1.5 Thin Film Organic Field-Effect Transistors (OTFT)

A field-effect transistor is a three-terminal device configured like a parallel plate capacitor, where one conduction electrode, the gate electrode, is electrically insulated from the organic semiconductor layer (see Fig 1.4) [28,29]. Two electrodes, the source and the drain, are connected to the organic semiconductor layer. By controlling the voltage on the gate, a charge can be induced. These charges are injected from the source electrode and cross the conducting channel towards the drain by applying voltage between the two electrodes. Silicon has been the most widely used semiconductor material in field-effect transistors, because these devices exhibit fast switching speeds and are therefore suitable for use in modern processors.

Figure 1.4: Left: A schematic view of a bottom contact OFET. The source electrode is grounded, while the drain and the gate are biased negatively. In this mode, holes are injected from the source and collected at the drain. Right: a top contact OFET with the electrodes patterned on top of the organic semiconductor.

However, there are many applications for field-effect devices where fast switching speed is not a requirement, such as, for example, large-area coverage, mechanically flexible and low cost integrated circuits.

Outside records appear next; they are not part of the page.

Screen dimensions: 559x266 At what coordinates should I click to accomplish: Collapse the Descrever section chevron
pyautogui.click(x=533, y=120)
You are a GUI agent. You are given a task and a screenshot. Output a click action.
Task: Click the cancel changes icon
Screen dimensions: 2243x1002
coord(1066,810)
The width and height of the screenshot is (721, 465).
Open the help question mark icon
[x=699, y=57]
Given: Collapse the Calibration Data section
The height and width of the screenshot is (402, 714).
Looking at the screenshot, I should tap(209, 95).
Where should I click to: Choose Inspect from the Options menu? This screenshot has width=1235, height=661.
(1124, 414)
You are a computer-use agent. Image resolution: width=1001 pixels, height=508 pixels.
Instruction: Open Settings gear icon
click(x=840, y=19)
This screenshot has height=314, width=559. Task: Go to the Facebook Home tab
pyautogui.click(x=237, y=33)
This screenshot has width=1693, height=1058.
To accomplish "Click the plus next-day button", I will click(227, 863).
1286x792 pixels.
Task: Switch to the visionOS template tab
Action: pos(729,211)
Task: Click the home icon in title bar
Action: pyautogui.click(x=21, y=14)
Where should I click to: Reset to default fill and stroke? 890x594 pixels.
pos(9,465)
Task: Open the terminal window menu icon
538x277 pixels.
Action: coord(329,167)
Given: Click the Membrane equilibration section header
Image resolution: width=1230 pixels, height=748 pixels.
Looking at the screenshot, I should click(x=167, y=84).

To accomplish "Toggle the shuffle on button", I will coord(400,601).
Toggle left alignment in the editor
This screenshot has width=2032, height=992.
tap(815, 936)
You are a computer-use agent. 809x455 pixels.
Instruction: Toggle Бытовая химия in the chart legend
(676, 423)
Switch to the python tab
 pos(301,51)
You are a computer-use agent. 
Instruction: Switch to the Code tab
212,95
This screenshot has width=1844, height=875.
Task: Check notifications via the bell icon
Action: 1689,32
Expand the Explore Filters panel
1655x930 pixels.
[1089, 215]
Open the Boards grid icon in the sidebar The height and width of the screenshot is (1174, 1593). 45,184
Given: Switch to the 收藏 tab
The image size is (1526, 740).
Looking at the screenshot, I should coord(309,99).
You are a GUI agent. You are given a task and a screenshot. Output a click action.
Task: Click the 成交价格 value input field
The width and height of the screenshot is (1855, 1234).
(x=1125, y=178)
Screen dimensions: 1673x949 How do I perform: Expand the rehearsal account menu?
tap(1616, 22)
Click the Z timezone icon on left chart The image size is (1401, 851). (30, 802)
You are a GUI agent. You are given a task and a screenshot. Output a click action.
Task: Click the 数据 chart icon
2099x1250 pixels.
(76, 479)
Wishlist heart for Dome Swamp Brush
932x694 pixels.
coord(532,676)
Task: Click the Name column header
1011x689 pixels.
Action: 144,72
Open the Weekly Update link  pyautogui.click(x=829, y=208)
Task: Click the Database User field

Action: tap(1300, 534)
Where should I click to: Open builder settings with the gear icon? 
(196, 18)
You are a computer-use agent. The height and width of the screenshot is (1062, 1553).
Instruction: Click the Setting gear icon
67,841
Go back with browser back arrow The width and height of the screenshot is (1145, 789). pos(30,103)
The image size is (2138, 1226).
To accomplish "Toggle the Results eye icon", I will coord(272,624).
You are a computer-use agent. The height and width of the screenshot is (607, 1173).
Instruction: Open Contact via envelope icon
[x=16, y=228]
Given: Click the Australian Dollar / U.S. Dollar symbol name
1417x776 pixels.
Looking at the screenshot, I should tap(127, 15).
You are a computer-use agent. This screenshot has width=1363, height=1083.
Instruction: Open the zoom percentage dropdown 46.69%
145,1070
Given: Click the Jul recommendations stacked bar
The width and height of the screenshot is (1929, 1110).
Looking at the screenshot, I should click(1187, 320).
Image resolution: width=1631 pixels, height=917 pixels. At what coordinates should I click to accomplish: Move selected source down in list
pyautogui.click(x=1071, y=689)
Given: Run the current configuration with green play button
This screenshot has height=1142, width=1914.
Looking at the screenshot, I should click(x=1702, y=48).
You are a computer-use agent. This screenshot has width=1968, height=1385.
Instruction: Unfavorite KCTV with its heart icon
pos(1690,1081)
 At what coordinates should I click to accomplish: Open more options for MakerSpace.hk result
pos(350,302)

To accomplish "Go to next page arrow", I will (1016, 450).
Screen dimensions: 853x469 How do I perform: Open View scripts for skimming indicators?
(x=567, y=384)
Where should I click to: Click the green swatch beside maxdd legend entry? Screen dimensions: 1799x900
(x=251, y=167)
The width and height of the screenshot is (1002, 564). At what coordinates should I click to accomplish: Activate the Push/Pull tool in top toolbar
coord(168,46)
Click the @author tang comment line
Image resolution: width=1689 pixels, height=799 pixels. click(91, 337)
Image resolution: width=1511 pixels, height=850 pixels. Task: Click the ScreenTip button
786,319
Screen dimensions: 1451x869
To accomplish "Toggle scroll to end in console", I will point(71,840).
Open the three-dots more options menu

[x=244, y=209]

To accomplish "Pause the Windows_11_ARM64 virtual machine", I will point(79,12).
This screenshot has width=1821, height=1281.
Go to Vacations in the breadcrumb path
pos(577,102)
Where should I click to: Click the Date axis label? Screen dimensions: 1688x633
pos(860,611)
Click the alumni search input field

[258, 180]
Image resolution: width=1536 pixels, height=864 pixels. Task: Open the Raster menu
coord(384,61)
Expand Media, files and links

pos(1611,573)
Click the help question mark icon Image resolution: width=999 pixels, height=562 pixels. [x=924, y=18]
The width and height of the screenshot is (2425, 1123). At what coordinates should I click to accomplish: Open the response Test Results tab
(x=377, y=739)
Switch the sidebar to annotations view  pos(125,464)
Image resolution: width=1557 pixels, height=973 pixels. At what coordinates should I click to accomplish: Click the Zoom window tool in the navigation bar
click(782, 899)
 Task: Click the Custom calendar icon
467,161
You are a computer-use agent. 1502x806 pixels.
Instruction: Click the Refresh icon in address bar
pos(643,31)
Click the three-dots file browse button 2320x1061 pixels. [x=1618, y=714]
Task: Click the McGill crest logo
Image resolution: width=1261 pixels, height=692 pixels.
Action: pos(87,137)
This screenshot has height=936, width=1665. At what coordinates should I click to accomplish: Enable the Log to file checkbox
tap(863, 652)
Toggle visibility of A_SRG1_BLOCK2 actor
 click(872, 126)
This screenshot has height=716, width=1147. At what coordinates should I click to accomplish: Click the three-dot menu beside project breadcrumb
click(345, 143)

With the successful synthesis of the first organic transistors in 1986 [30], the prospect of replacing costly and labor-intensive inorganic devices with cheaper and more flexible organic electronic materials entered a new era.

Despite considerable improvement in the fabrication and characterization of thin-film organic field-effect transistors, the physics of charge injection and transport in these devices is not well understood.